_Page text_.
§

But both she and her like-minded sister had made dangerous judgments. These two brides-to-be met their prisoner-paramours in the perverse equivalent of a grammar school formal: the prison Bible-study class. One groom was serving a life sentence for the murder of his wife. The other prisoner - a mostly mild-mannered fraudster - went on to murder his first wife, the Bible-study teaching sister, who'd left her "boring" law-abiding husband and grown children to marry the fraudster during his day leave. Nine months later - three days after the fraudster's release from prison, during a period one might call their honeymoon - the "harmless" parolee bashed his new wife to death with a hammer.

"I'm not saying Jim was right when he killed Avril," the sister told me. "But she probably provoked him a bit."

Law-abiding Avril's act of provocation (if one needs to search for one) may have been her attempt to telephone a parole officer to report her new husband's frequent breaches of his conditions.

"I know Avril would forgive me," fraudster-cum-murderer told me in the protection wing of a maximum-security prison. And if she could, I have no doubt she would. Her sister certainly had. "Poor Jim," she said, as she handed me a macabre memento of her brother-in-law's brief marriage to her sister: a blood-stained paperback book Avril lay on as she died from Jim's hammer blows. "It was the pressure." (The book, a wedding gift from a fellow Congregationalist, was entitled An Act of Marriage.)

§

_Stored data_.
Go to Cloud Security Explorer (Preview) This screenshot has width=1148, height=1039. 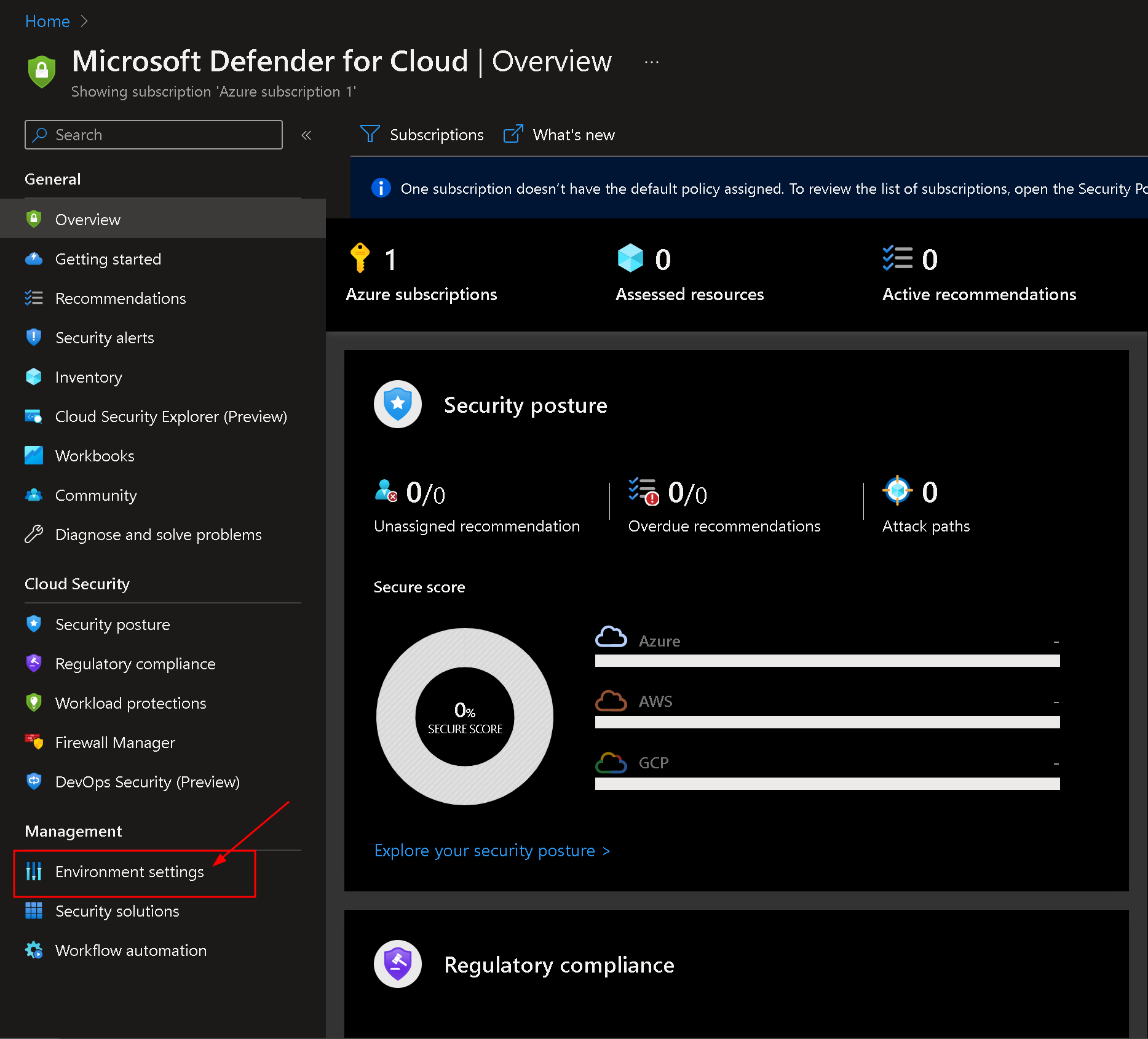coord(171,416)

§

_Assigned task_. Carry the account of the sisters who married prisoners from the Bible-study class further from its last line. The listing plays no part in what comes next.

_Reply_.
Indeed The Pressure assumes the mantle of apologia for dream lovers during their strange, strained relationships. Still-living sister used it to excuse her own prisoner-husband's brutal attack on her. "Poor Martin. It was the pressure. He had a flashback to Vietnam."

That was why, she reasoned, about a year after his release on parole, Martin tortured her with guns and knives and then forced her to photograph her blood-stained hand prints, which dotted the kitchen and sitting-room floors. Martin had used similar dissociative excuses to explain killing his first wife, the mother of his four young children.

"I just found myself stabbing and stabbing her until I ran out of energy. My psychiatrist says it was a flashback," he told me.

Flashbacks, low self-esteem, bad childhoods: they're all on the long list of reasons women like Martin's wife and, I imagine, Drummond use to explain away the wickedness of men they say they love; men who have murdered or maimed women they have professed to love - or still love. As if love has anything to do with it. Mostly though, the women mean, "He didn't know me then. I would have saved him."

Denial, wilful blindness, thrill-seeking - call it what you will. Dream lovers rarely acknowledge their man's crime; it was before their time and therefore not part of their reality. The man transmogrified by love is the man who matters; the one now enrolled in anger-management classes, group therapy and Bible study. Reborn, thanks to the love of a good woman.

"He was a real animal until he met me," a 40-something lawyer told me of her 25-year-old real animal husband. That was before he got out of prison, beat her violently, stole her money and - fortunately, I say - left her for a much younger woman.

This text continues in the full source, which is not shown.